**Input data**
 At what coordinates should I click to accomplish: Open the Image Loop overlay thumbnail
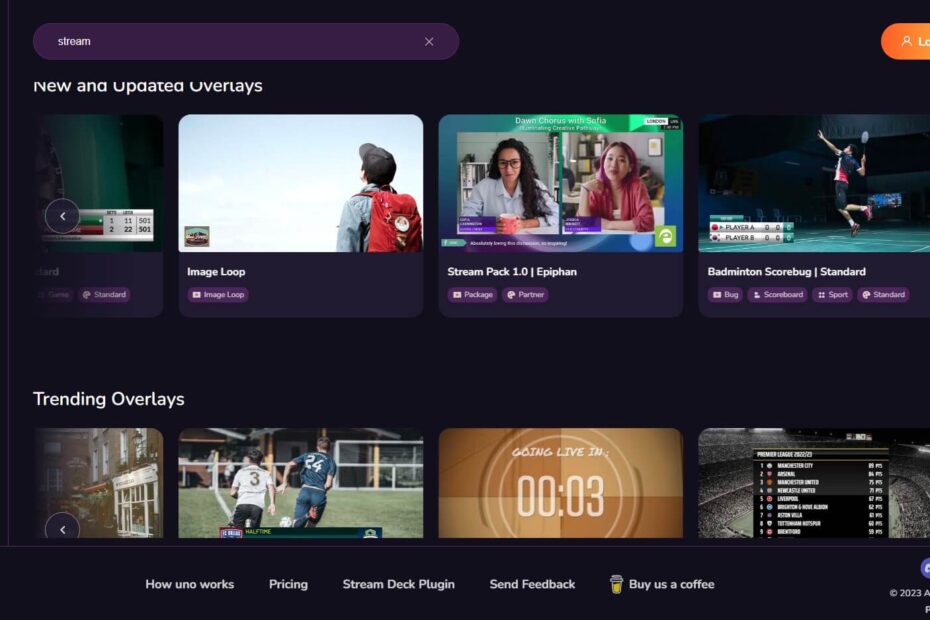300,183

--

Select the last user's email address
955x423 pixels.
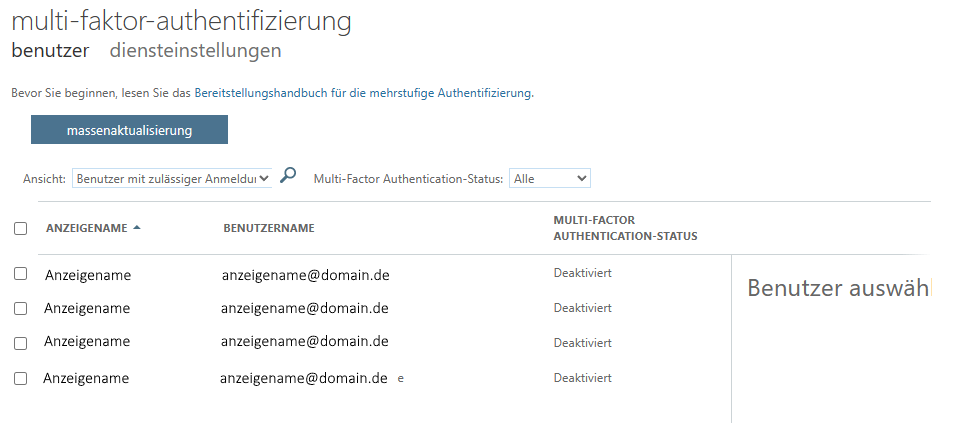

---

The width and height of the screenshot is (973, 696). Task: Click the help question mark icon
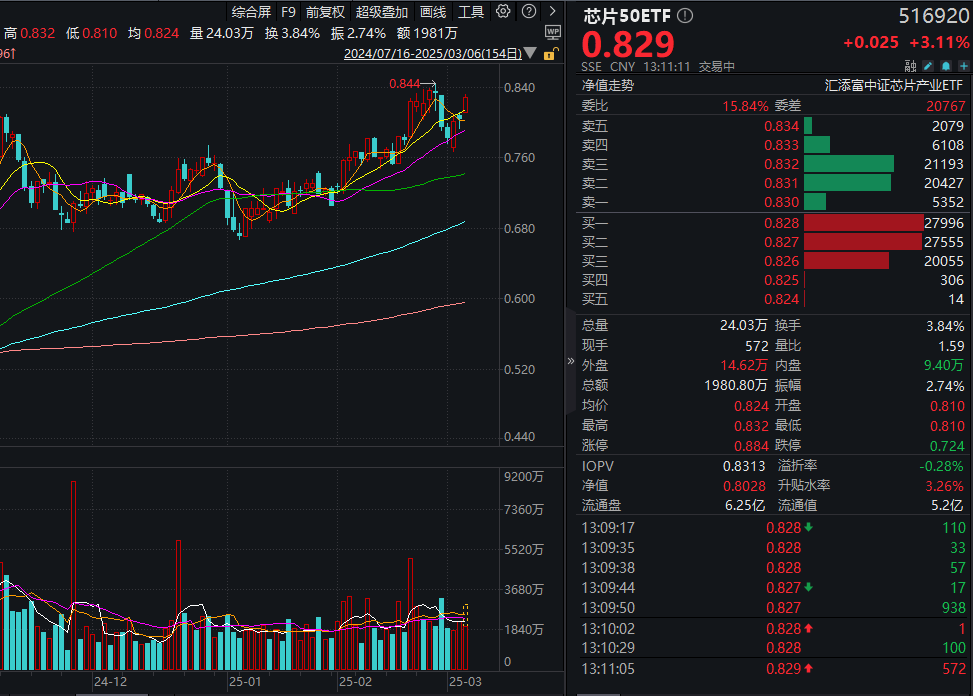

**Task requirements**
Beginning at the line with "Select the last user's email address" and ending at the line with "955x423 pixels.", reproduce each line of the data above exactly, and add no other lines.

**Task output**
Select the last user's email address
955x423 pixels.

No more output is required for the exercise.